Moreover, last year, the CNDC regulated summary procedures (PROSUM), which constitute a simplified mechanism for notifying economic concentrations before the antitrust authority. In Disposition 62/2023,[4] the CNDC established that, even if an operation does not represent a significant market concentration, cases are excluded from this procedure when ‘a company already established in a market intends to acquire a small but highly innovative company – even without reaching its technological peak – either to use its technology or deactivate it’. Thus, the CNDC addresses the cases of so-called ‘killer acquisitions’ or acquisitions that impede innovation, which are also characteristic of these highly innovative markets.

As we can see, the antitrust analysis of the practices of large digital platforms has not lagged. In 2023, CNDC also created the Research and Work Group on Digital Markets. It is a multidisciplinary and cross-sectional group dedicated to the research of the different markets that make up the digital economy, with the aim of refining the approach that CNDC professionals take on cases involving these markets. Although the group has not yet issued publicly accessible documents, the regulatory trend at the regional level and the cross-border characteristics of digital markets may impact the approach of future decisions by the Argentine competition authority.

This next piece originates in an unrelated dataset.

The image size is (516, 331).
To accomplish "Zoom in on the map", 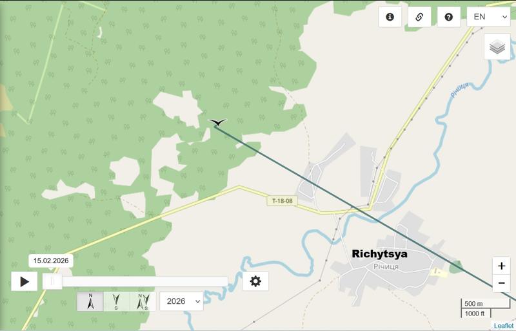I will tap(501, 266).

Regarding specific regulatory projects, on the other hand, a Bill on the Regulation of Online Intermediation Digital Services for the Defense of Competition and Consumers has recently been filed, ‘with the aim of preventing commercial practices that harm or pose a risk to competition, user and consumer rights, or cause distortions in the market’.[5] This law covers digital intermediaries and covers many varied issues including, regulating the duties of registration before the enforcing authority, the prohibition of setting abusive clauses to suppliers, transparency in reputation systems, the prohibition of imposing payment channels, the setting of display rules and the creation of a tax on digital services. This law adopts part of what the European regulations (Digital Services Act and Digital Market Act) and the regional regulations begin to regulate, and it will be important to monitor closely its legislative treatment. Additionally, in the absence – for the time being – of specific regulation regarding the supervision of these platforms, different judicial criteria have emerged in terms of the liability of digital intermediaries, either considering consumer protection legislation[6] – understanding the intermediary as part of the marketing chain[7] – which are based on the Civil and Commercial Code of the Nation (ie subjective liability).


[1] An excerpt from the preliminary opinion to restore effective competition conditions in the market (file IEBC-001-2022) at www.cofece.mx/wp-content/uploads/2024/02/DOF-13febrero2024-01.pdf accessed 23 February 2024.

[2] See the Bill on Freedom, Responsibility, and Transparency on the Internet (PL 2630) at https://legis.senado.leg.br/sdleg-getter/documento?dm=8110634&disposition=inline accessed 23 February 2024.

[3] Article 5(2) of the DMA prohibits the processing, cross-using and combination of personal data across core platform services.

[4] Disposition 62/2023 at www.argentina.gob.ar/sites/default/files/2023/08/disposicion_2.pdf accessed 23 February 2024.

[5] See the Bill on the Regulation of Online Intermediation Digital Services for the Defense of Competition and Consumers at www4.hcdn.gob.ar/dependencias/dsecretaria/Periodo2020/PDF2020/TP2020/4399-D-2020.pdf accessed 23 February 2024.

[6] e.g. in the case of Mercado Libre SRL over a complaint for an unconstitutionality appeal denied in Mercado Libre SRL v General Directorate of Defense and Consumer Protection from a direct appeal over consumer defence resolutions, Supreme Court of Justice of Buenos Aires, File 16595/2019-0, verdict dated 12 June 2019.